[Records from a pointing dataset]
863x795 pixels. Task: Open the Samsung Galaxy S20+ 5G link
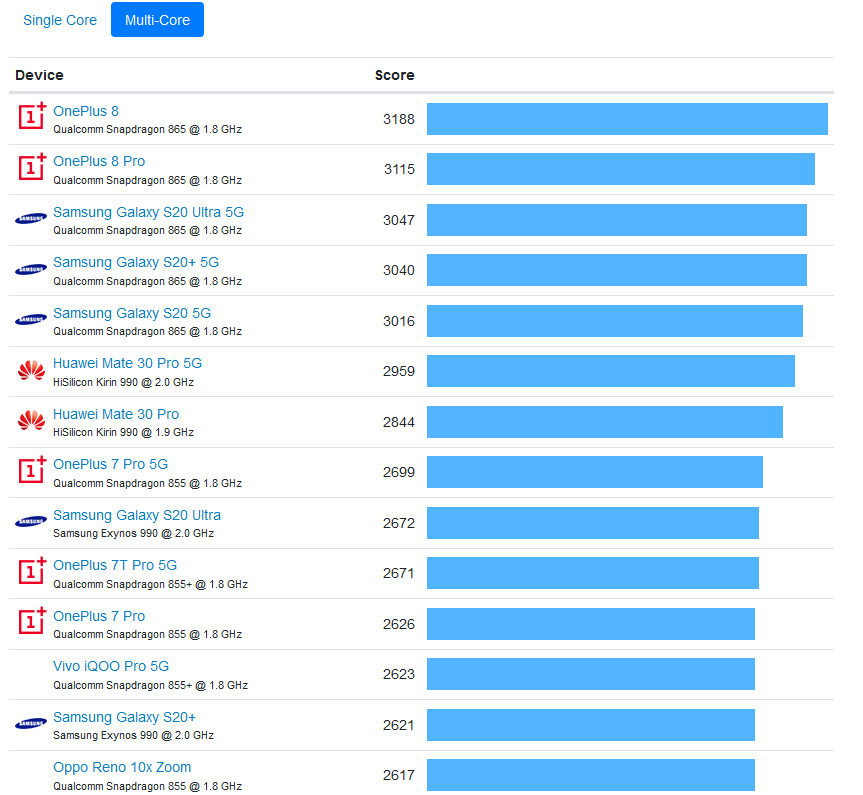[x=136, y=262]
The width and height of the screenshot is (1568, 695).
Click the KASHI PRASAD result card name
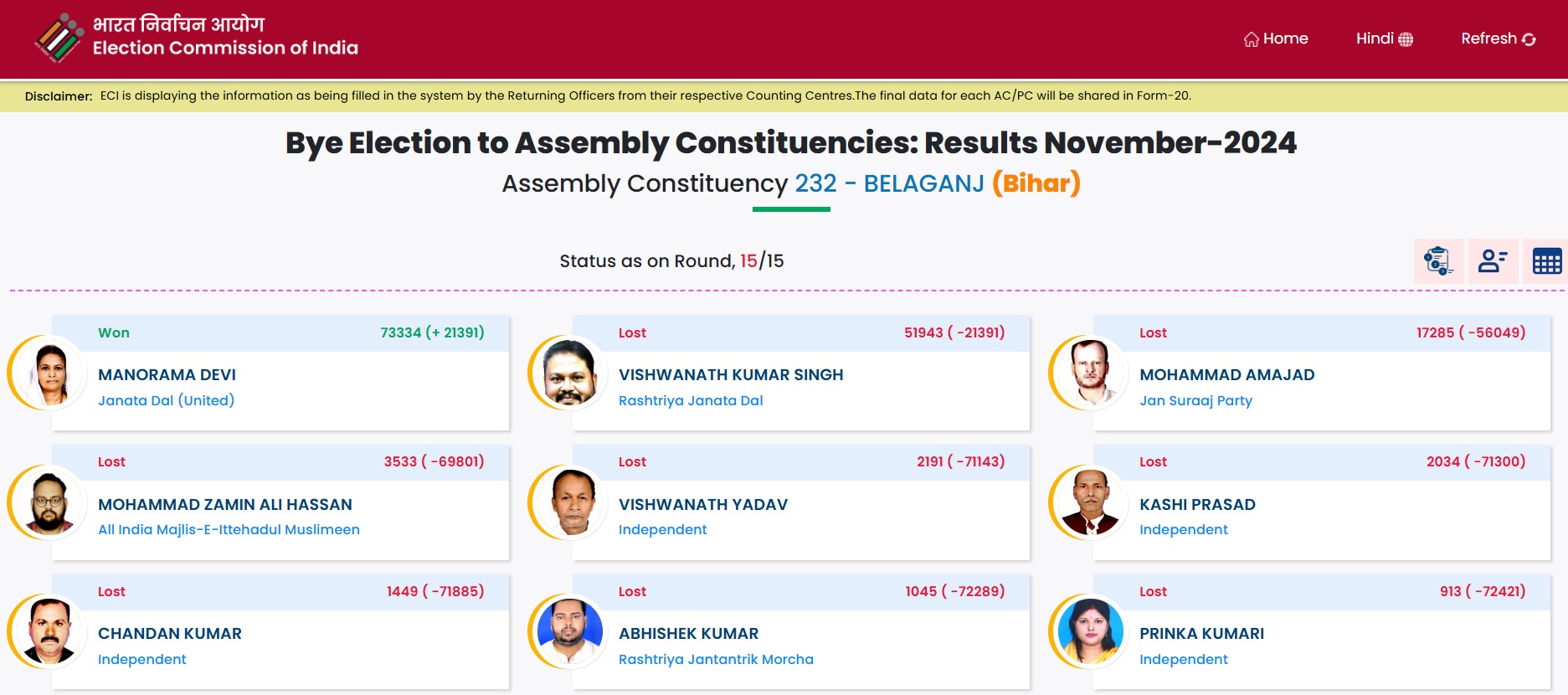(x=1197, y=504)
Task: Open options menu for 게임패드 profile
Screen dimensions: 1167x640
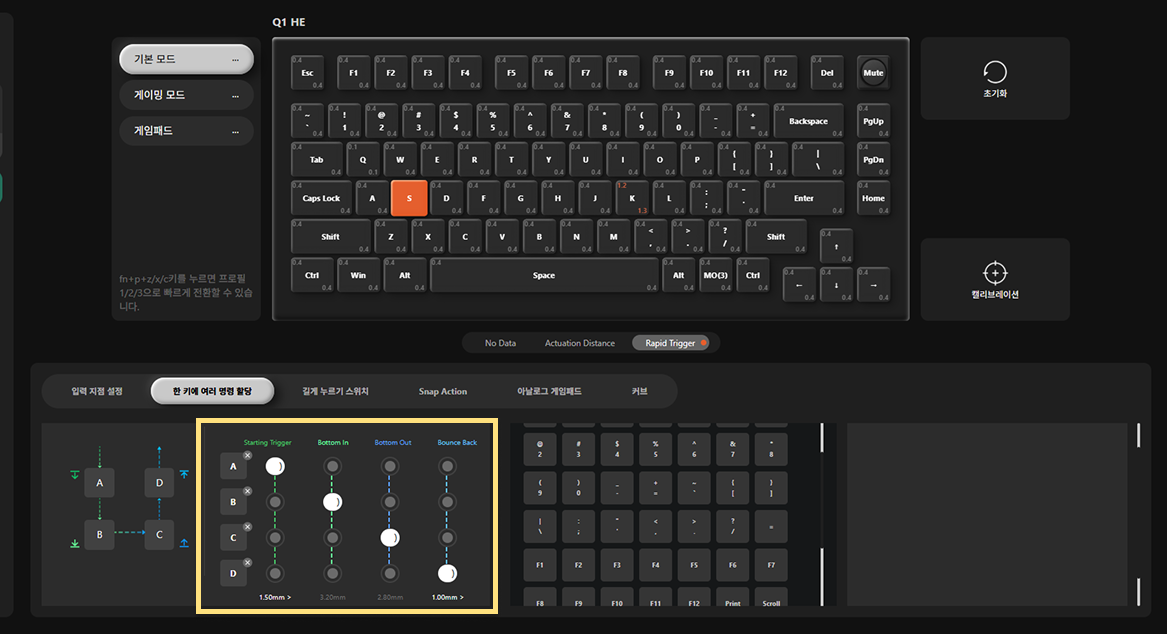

▶ **Description of the task**
Swap every "Task" in the material for "Instruction" and write the lines out again with nothing else changed. Leave the pictures out of your answer.

▶ **Result of the exercise**
863x795 pixels. Instruction: Open the Samsung Galaxy S20+ 5G link
[x=136, y=262]
The width and height of the screenshot is (1568, 695).
Click the KASHI PRASAD result card name
(x=1197, y=504)
Instruction: Open options menu for 게임패드 profile
Screen dimensions: 1167x640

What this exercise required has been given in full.